§ ENUNCIADO: Copie sem nenhuma alteração as linhas do material que vão da linha que contém "You are a computer-use agent. The" até a última linha do material, incluindo ambas.

§ MATERIAL DO EXERCÍCIO:
■ ■ ■ ■ ■

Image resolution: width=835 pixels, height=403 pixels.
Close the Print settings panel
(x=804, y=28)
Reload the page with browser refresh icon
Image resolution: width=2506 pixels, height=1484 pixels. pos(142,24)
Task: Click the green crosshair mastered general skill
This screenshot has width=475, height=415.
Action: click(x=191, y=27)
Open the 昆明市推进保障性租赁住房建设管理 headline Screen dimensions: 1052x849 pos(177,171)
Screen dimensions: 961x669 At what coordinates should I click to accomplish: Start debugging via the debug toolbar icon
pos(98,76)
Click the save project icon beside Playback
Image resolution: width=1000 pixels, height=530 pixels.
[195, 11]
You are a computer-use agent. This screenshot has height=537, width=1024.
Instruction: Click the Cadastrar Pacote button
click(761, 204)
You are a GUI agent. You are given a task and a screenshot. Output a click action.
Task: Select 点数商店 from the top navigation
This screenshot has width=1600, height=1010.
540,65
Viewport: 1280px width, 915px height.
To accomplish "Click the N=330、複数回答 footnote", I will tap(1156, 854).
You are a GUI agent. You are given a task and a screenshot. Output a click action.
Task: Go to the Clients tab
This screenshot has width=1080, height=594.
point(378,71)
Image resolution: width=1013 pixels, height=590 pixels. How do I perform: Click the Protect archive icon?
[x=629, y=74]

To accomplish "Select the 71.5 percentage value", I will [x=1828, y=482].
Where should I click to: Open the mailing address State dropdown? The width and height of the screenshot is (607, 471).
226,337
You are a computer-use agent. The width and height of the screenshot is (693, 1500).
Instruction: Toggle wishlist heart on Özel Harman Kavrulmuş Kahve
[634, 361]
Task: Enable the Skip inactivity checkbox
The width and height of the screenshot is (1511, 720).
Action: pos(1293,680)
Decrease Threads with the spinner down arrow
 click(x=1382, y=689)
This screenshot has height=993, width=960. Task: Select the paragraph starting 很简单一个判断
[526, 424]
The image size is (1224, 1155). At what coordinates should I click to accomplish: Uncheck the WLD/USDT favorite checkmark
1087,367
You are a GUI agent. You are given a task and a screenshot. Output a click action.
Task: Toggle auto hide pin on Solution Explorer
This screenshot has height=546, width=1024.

■ ■ ■ ■ ■

§ RESPOSTA:
You are a computer-use agent. The width and height of the screenshot is (693, 1500).
Instruction: Toggle wishlist heart on Özel Harman Kavrulmuş Kahve
[634, 361]
Task: Enable the Skip inactivity checkbox
The width and height of the screenshot is (1511, 720).
Action: pos(1293,680)
Decrease Threads with the spinner down arrow
 click(x=1382, y=689)
This screenshot has height=993, width=960. Task: Select the paragraph starting 很简单一个判断
[526, 424]
The image size is (1224, 1155). At what coordinates should I click to accomplish: Uncheck the WLD/USDT favorite checkmark
1087,367
You are a GUI agent. You are given a task and a screenshot. Output a click action.
Task: Toggle auto hide pin on Solution Explorer
This screenshot has height=546, width=1024.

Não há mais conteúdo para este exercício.